++++ Material for this task ++++

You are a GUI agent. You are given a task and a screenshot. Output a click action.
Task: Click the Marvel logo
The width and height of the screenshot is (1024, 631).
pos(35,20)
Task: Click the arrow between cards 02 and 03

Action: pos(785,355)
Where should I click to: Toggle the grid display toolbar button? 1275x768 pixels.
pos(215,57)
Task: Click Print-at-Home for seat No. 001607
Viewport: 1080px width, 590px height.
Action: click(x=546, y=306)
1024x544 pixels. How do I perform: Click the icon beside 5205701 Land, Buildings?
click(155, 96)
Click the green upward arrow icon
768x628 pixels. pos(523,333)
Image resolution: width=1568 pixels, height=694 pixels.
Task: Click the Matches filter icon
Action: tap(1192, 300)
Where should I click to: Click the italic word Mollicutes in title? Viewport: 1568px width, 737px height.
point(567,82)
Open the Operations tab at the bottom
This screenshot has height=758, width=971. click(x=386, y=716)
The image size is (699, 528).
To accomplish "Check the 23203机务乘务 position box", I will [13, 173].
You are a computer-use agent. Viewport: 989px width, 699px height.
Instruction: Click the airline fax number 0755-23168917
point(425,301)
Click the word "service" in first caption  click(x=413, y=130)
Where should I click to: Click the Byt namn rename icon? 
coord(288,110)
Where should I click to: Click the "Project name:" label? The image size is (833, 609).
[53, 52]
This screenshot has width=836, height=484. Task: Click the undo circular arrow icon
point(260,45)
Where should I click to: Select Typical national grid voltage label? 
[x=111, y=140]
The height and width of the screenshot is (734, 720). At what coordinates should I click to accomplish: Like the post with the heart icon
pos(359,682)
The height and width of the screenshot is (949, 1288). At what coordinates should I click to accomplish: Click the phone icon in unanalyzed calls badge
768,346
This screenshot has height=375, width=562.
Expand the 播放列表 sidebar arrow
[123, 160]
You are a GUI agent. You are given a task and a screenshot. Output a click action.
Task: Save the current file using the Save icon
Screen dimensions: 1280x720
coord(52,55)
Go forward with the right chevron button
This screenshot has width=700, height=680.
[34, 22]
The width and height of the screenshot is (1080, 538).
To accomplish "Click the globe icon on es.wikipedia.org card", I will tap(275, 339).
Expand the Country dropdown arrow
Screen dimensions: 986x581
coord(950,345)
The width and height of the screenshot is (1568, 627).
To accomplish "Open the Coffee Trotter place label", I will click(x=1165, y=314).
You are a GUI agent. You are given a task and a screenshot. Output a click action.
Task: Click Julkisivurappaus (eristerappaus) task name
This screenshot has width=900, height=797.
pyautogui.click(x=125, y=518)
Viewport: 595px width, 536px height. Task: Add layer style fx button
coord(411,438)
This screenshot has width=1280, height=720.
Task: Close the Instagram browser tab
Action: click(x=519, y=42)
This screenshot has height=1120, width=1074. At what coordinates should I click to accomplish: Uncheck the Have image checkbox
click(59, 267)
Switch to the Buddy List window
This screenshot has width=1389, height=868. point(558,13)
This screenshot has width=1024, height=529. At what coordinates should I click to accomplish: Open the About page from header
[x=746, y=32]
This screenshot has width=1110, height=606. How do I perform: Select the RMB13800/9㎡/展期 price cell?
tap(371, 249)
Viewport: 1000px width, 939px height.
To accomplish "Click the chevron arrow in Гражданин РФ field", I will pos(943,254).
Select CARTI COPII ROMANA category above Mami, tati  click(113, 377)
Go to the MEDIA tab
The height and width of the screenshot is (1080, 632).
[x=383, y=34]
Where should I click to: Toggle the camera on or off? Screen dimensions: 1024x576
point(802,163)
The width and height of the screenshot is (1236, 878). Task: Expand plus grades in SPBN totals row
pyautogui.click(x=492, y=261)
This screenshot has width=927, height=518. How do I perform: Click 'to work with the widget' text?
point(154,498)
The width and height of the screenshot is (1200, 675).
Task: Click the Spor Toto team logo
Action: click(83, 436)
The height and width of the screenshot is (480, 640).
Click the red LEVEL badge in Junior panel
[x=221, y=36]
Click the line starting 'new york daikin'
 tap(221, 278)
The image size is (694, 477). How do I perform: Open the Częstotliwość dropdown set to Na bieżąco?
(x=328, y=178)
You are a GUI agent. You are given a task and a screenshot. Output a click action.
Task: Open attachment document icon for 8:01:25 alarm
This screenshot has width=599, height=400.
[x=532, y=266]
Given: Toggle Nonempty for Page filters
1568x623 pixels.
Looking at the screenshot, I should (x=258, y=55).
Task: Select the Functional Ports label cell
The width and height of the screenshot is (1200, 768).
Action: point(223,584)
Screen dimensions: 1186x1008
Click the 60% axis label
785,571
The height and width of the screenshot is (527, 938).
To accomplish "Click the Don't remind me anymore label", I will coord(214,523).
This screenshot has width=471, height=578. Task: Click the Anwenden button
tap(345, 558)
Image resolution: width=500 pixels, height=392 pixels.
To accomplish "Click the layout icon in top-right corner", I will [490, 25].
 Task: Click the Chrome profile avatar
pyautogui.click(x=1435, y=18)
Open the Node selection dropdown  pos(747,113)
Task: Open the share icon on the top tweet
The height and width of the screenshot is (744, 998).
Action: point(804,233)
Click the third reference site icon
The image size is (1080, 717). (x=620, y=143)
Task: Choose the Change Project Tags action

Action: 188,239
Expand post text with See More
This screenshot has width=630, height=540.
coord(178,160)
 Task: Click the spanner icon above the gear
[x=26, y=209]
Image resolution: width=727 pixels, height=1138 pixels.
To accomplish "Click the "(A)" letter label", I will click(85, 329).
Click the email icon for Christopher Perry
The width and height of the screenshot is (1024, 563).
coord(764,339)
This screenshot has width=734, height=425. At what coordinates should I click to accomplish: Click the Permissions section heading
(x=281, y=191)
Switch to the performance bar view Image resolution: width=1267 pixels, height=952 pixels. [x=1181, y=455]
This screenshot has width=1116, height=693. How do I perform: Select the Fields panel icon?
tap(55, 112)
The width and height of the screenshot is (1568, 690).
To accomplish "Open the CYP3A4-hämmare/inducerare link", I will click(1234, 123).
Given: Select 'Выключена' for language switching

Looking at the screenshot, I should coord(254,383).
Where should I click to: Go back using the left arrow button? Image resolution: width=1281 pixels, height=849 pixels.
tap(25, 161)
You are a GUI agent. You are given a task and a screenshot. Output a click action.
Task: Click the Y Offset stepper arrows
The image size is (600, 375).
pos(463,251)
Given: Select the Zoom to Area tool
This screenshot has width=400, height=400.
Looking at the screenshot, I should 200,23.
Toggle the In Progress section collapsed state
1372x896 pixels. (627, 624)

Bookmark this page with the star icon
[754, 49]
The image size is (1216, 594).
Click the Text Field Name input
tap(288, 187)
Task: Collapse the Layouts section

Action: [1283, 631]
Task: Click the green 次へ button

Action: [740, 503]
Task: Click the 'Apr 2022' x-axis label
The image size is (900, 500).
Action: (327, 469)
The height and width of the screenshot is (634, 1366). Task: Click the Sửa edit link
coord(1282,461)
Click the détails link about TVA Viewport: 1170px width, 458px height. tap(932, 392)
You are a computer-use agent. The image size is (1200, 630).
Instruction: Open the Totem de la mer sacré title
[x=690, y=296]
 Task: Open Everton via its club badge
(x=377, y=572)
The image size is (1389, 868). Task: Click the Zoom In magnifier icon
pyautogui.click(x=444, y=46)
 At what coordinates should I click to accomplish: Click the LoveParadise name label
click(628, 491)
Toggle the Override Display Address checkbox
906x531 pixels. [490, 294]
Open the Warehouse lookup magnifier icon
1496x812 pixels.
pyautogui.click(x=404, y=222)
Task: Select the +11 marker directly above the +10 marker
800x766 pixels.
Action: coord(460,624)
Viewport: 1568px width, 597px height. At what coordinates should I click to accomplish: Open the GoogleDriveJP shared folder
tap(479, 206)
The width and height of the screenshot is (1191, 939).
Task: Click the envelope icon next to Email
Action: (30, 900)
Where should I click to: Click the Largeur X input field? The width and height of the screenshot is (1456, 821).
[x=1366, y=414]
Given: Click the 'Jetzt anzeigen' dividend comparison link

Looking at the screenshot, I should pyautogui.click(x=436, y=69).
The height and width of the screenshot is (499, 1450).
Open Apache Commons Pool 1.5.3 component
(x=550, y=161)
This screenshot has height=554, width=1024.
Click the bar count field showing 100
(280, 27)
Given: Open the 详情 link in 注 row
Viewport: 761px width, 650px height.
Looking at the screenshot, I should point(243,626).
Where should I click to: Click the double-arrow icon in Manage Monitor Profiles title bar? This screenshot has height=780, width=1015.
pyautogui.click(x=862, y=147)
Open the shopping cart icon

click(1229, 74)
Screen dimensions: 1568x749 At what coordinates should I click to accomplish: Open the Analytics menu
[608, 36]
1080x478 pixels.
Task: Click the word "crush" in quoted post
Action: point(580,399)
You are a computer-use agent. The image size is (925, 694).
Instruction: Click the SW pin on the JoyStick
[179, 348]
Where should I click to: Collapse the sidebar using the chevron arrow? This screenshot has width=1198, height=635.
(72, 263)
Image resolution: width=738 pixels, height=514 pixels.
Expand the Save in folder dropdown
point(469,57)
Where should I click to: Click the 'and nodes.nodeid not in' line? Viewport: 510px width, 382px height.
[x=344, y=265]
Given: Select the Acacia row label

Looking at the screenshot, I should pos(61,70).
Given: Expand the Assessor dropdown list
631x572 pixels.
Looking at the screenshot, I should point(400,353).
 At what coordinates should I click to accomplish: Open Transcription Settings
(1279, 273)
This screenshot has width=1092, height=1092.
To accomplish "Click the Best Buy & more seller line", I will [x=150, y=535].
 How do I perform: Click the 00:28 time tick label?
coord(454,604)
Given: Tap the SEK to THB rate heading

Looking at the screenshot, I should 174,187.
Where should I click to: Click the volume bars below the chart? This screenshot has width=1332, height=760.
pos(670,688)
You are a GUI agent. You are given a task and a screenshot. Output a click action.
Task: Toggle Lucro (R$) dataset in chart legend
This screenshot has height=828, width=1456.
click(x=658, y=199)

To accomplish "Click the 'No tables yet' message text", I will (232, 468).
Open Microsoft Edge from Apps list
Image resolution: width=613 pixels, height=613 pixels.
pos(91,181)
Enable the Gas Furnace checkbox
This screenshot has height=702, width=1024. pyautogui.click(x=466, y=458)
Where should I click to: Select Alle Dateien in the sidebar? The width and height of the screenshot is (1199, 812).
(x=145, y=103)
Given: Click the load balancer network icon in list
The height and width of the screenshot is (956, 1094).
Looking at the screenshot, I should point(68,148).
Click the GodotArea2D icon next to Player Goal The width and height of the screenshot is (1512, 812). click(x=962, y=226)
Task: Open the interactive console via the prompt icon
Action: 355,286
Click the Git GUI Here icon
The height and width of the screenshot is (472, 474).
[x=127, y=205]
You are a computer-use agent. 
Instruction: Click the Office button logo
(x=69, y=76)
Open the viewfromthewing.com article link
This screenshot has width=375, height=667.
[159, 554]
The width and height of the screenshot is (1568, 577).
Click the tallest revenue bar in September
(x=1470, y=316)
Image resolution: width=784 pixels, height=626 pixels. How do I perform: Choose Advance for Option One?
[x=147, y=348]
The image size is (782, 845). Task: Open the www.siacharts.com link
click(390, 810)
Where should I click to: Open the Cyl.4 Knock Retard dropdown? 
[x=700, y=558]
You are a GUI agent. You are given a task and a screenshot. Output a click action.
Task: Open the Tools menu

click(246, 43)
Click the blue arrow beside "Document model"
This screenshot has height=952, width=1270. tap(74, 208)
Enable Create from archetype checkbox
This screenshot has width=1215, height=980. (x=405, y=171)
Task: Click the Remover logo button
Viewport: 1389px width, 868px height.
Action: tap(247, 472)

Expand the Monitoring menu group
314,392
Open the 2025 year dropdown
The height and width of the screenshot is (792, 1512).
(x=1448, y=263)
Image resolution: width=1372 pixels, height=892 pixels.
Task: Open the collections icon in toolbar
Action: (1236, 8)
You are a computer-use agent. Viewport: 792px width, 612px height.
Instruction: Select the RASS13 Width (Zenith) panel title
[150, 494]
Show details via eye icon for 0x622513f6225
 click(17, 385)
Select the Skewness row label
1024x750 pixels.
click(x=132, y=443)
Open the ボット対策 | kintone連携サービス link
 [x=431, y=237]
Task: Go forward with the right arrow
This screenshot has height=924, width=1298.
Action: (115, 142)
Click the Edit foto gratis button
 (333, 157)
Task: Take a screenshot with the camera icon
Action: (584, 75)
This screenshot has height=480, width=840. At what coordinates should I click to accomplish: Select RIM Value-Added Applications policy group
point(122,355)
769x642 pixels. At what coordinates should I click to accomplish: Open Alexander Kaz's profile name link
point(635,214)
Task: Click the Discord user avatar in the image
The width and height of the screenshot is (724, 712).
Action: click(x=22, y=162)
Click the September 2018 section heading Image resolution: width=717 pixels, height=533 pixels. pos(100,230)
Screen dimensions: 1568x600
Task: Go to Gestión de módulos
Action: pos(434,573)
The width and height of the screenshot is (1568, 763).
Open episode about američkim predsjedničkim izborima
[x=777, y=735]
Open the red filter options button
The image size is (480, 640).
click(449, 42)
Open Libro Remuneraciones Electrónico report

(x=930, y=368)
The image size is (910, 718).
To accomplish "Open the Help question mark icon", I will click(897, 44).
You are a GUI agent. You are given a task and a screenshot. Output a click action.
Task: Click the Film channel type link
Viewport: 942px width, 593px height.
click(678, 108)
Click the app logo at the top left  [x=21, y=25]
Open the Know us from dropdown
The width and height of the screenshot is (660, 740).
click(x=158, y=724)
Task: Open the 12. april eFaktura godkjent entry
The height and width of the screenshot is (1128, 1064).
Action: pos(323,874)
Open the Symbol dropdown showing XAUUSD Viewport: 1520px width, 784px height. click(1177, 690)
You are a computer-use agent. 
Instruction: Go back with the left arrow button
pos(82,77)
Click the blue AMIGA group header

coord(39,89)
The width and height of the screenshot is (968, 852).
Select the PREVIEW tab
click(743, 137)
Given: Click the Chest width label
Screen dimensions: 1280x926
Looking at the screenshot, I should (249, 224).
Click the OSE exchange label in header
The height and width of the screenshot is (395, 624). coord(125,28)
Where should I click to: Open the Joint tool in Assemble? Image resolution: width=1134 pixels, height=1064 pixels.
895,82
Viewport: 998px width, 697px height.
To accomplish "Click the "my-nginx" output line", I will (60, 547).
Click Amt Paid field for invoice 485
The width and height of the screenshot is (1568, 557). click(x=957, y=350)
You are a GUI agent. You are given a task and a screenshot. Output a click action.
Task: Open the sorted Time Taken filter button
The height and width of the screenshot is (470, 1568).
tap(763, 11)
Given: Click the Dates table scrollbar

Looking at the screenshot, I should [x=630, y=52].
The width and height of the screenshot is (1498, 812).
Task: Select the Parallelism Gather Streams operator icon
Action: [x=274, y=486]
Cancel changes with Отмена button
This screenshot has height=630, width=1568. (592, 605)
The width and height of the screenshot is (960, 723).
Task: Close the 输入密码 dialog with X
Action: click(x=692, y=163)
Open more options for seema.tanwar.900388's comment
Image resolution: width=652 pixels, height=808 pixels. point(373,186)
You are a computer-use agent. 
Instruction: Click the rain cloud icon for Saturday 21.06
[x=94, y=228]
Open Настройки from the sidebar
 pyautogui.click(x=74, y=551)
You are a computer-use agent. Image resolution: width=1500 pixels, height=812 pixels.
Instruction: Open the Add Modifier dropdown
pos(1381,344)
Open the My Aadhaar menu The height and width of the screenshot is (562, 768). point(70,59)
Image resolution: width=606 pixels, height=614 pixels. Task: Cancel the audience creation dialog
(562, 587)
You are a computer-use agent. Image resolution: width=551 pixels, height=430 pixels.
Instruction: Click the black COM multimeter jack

++++

### Exercise requirements
In the records above, each line with the string "computer" should be copied.

### Response below
You are a computer-use agent. Viewport: 989px width, 699px height.
You are a computer-use agent. The image size is (1200, 630).
You are a computer-use agent. The image size is (925, 694).
You are a computer-use agent. 
You are a computer-use agent. Viewport: 792px width, 612px height.
You are a computer-use agent. 
You are a computer-use agent. 
You are a computer-use agent. Image resolution: width=1500 pixels, height=812 pixels.
You are a computer-use agent. Image resolution: width=551 pixels, height=430 pixels.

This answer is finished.